I’d like to take you through a property listing description I came across that is absolutely unhinged, and a perfect example of how damaging AI can be if it is unsupervised. Of course, AI has countless effective uses, but there’s an increasing tendency to assume that you can just “turn on some AI” and let it go about its work with little oversight. Writing listing descriptions with AI is a real time-saver, but beware of turning your back on the machine.
Now, on to the listing quotes I promised. To be fair, these were from a third-party site, and may not have been part of the original listing. However, the attempts to sound casual and human in this incredibly long, 750-word description appear increasingly desperate and make you question the legitimacy of the entire website. Here’s the first quote:
“There’s a single fireplace in the home. Perfect for those wintery nights. Finally, the property is currently sourcing its water from a water system.”
What? How could the property source water from something that isn’t a water system? Even catching rainwater in a bucket is technically a system, right? I’m already putting way more thought into this than the writer did. It continues:
“The home comes with a single bedroom. Residents will have access to 4 full bathrooms. There are 4 partial bathrooms in the home [which has] 3,211 sqft of living area.”
To be honest, I’m now fascinated to see this home that has a single bedroom and eight bathrooms, four full baths and four partial. Is this home 90% bathroom? I’ve actually come across this weird AI hallucination of bathrooms a number of times in other places. There’s more:
“Fans of architecture and design would be interested in knowing that the building on the property was built in an unknown style.”
Yes, I’m still interested, but not for the reasons I should be. So it’s a home made almost exclusively of bathrooms, built in a style that fans of design will immediately recognize as “unknown.” I love the almost condescending start to this sentence–only connoisseurs of architecture and design will be able to truly appreciate that no one has any idea what this is. Or perhaps it’s made in the style of Bathroom, which is confusing for the uneducated? It continues:
“The inside of the home is being cooled with central air conditioning at the moment.”
At the moment?? Who knew built-in central air could be so casual? It sounds like the central HVAC is sort of stopping by and plans on leaving soon. I am DYING to see this house.
The AI that wrote this really tips its hand with this sentence:
“Residents will have the luxury of enjoying a unknown.”
I can’t wait to confront the unknown in total luxury.
Needless to say, the house is absolutely not as fascinating as it sounds, which is disappointing. I looked it up on another website, and it’s a completely average Dutch colonial with 4 bedrooms, 4 full bathrooms, central air, municipal water, etc.
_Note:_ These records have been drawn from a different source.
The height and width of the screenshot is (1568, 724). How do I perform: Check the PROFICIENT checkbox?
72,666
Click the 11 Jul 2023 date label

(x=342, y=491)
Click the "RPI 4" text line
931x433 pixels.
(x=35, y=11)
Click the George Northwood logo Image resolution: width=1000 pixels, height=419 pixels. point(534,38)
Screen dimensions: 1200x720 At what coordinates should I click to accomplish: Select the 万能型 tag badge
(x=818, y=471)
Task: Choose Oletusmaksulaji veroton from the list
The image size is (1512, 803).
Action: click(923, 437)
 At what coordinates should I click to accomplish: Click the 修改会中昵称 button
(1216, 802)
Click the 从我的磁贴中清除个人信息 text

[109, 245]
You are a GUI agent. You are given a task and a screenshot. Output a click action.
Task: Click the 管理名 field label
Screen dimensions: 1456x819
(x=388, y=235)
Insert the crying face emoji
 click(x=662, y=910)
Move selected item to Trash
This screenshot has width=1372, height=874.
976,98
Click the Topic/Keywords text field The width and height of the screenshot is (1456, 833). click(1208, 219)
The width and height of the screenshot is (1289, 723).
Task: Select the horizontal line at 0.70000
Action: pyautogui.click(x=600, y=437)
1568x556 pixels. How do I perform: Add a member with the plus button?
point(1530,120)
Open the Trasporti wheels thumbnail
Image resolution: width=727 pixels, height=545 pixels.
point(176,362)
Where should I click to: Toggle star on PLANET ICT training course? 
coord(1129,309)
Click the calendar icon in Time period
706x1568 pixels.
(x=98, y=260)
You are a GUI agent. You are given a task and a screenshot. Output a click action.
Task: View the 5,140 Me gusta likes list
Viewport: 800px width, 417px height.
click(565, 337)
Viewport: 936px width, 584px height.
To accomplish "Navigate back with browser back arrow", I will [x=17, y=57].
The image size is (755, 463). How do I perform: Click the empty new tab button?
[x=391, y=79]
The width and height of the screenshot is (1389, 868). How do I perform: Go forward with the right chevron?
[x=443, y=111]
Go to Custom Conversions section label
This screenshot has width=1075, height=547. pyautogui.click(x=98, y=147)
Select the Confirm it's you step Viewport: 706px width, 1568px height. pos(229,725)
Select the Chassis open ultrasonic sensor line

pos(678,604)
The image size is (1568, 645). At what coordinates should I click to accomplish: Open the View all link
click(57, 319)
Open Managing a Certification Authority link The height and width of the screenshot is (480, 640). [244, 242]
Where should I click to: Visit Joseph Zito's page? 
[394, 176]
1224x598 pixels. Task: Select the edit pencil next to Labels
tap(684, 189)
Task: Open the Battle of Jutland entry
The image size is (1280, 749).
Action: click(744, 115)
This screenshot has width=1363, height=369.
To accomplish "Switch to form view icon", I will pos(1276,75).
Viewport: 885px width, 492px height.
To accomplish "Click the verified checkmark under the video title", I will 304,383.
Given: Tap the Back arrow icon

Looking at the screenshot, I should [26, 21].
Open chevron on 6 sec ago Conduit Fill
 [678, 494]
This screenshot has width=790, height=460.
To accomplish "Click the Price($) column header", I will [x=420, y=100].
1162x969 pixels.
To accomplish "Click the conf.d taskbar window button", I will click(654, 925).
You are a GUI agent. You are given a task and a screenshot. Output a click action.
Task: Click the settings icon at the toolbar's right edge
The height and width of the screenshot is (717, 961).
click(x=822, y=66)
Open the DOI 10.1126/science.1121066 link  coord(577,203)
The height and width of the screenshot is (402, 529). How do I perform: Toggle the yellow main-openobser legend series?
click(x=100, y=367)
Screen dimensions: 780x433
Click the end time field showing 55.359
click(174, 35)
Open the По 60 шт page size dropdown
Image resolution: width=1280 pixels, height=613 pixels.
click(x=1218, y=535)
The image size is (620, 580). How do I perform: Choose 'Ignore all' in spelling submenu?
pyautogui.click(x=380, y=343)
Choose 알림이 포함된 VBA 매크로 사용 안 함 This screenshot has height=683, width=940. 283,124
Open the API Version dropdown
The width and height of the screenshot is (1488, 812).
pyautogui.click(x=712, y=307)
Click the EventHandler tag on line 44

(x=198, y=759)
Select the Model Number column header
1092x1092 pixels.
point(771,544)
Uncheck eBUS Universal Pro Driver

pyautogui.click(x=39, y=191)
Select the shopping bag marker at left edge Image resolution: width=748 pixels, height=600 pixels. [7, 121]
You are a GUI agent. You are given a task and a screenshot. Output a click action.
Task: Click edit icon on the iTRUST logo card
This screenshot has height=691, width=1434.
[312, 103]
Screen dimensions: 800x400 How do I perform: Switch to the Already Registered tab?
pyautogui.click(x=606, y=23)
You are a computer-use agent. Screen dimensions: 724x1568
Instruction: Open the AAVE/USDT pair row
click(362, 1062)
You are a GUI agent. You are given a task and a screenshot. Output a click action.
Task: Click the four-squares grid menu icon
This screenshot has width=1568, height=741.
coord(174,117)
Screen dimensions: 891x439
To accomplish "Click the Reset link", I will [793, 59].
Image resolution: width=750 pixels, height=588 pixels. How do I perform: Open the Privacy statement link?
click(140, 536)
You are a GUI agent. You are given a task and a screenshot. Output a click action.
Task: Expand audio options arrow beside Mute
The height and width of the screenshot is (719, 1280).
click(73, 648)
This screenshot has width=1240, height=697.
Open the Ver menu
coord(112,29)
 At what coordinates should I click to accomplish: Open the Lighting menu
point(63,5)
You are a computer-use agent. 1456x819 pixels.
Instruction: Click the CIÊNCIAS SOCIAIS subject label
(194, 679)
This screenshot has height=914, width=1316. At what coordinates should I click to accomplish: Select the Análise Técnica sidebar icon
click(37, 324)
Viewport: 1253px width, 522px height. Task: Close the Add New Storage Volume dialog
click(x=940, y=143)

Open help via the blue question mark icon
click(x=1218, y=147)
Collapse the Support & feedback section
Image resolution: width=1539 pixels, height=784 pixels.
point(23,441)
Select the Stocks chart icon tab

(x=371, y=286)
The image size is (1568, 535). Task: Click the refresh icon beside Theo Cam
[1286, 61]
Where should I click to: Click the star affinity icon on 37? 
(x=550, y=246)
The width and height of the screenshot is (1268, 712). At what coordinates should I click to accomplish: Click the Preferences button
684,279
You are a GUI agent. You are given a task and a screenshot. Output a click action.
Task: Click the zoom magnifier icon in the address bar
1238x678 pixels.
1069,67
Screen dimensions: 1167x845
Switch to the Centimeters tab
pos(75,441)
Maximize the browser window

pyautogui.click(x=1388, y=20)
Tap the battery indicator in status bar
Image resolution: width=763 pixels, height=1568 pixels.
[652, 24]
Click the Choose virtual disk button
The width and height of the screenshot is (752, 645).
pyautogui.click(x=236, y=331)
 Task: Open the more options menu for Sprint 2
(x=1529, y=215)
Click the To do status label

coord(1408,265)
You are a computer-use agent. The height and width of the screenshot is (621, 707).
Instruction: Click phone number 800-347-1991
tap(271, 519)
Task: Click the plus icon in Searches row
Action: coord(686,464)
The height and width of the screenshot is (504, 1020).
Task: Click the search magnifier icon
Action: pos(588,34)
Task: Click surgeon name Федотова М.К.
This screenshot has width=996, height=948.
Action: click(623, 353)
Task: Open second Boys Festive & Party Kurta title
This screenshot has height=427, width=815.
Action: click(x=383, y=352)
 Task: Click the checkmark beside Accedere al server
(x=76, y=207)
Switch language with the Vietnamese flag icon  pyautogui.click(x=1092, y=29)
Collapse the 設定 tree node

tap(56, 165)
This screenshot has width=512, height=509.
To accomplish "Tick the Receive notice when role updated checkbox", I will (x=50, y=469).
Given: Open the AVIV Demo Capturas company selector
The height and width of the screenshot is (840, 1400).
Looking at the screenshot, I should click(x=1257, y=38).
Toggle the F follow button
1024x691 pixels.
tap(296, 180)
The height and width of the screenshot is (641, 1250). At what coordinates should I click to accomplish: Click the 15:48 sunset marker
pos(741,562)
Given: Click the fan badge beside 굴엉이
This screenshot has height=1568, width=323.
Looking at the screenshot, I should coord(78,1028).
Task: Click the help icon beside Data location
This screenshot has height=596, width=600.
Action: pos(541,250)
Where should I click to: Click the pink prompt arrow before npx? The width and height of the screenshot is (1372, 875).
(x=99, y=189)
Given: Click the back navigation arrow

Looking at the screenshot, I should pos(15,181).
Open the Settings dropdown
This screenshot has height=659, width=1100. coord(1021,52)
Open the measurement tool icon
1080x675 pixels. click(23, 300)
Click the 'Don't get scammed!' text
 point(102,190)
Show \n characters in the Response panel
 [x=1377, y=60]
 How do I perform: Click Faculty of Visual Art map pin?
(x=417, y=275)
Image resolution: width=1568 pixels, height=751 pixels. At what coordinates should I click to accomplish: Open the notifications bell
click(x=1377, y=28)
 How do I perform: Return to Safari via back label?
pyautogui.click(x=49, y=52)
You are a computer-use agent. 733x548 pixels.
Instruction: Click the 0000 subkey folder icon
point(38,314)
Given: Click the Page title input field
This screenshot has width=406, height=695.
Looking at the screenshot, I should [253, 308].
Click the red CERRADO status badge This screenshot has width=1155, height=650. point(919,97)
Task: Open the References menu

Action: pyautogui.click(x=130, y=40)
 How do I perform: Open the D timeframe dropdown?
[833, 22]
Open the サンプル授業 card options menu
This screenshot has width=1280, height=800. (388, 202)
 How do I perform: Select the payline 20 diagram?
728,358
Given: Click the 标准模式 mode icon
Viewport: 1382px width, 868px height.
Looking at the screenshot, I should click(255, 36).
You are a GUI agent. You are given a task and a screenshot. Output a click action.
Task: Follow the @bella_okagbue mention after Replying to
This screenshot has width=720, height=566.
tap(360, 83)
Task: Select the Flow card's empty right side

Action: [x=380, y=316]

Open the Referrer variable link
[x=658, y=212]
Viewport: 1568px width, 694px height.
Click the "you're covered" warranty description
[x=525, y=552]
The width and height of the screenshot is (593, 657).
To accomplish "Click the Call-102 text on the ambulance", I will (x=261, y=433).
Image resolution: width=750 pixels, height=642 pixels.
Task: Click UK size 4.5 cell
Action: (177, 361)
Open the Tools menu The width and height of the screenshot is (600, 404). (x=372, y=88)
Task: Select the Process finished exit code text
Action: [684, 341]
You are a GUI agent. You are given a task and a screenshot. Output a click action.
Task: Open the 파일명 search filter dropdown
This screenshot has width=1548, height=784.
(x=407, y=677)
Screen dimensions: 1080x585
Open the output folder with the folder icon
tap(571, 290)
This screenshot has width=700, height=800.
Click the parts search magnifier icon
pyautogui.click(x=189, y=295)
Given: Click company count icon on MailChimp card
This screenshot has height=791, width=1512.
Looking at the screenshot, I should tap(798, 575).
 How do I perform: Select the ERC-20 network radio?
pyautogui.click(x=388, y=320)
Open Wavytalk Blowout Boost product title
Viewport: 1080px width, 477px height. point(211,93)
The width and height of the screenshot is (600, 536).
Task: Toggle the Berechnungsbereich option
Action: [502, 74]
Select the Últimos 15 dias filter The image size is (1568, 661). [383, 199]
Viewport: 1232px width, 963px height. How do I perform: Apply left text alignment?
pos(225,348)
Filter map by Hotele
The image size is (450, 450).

Obviously, AI is going to change our lives significantly. However, every industry seems to feel that they’re falling behind if they don’t find ways to incorporate AI into absolutely everything immediately, even when it isn’t yet practical to do so. Real estate is an especially person-focused business, so when your website and other advertising materials seem artificially intelligent, it may turn customers off more quickly than in other industries.
Even in industries that are less personal, when AI is incorporated into a company’s business in an unthoughtful manner, it can have disastrous results. One major online news outlet recently was outed for wildly inaccurate claims across many articles, which turned out to be due to over-reliance on AI. In some cases, AI even plagiarized excerpts from other articles (link is at the end of this article). Last year, a lawyer famously used ChatGPT to write his briefs, which quoted countless laws that didn’t exist, and resulted in sanctions against the lawyer and his firm.
It’s not just these extreme cases that can be damaging to your business. I’ve noticed myself becoming overly sensitive to articles that seem to be written by AI, even if they don’t contain obvious errors like the examples above. I’m sure there are countless articles that I read and don’t notice the AI influence, but websites that don’t disguise their AI use well I quickly click away from and don’t revisit. Even if an article has good information, if it seems like AI wrote it, I psychologically lose connection with the material presented, since it feels like the AI isn’t trying to communicate a thought; it’s just trying to sound plausible. To be fair, a lot of articles written by humans are also just trying to sound plausible, so it’s not that humans are always better. However, in real estate, creating the feeling of human connection is crucial, even if you’re using AI, and people are becoming far more sensitive to anything that feels like artificial intelligence. At some point, will it become trendy to have AI purposefully add common human punctuation errors to disguise its influence? Should I do that in this article to convince you Im reall?
If you take one thing away from my rambling, it’s that you should have a process in place in your business to constantly check what is written on your website and other advertising materials. This is true whether or not you use AI, but it’s especially true in the real estate industry. In real estate, agents are usually fiduciaries to their clients, and we’re not at a place yet where AI can owe someone fiduciary duties. In the scary situation of making the biggest purchase of one’s life, most people want a person as a guide, rather than to feel like they’re screaming into customer service bot. Even if your advertising relies heavily on AI, do it carefully and with the appearance of a personal touch. The last thing you want is to find out ChatGPT sold your client a one-bedroom house with 19 bathrooms while you weren’t looking.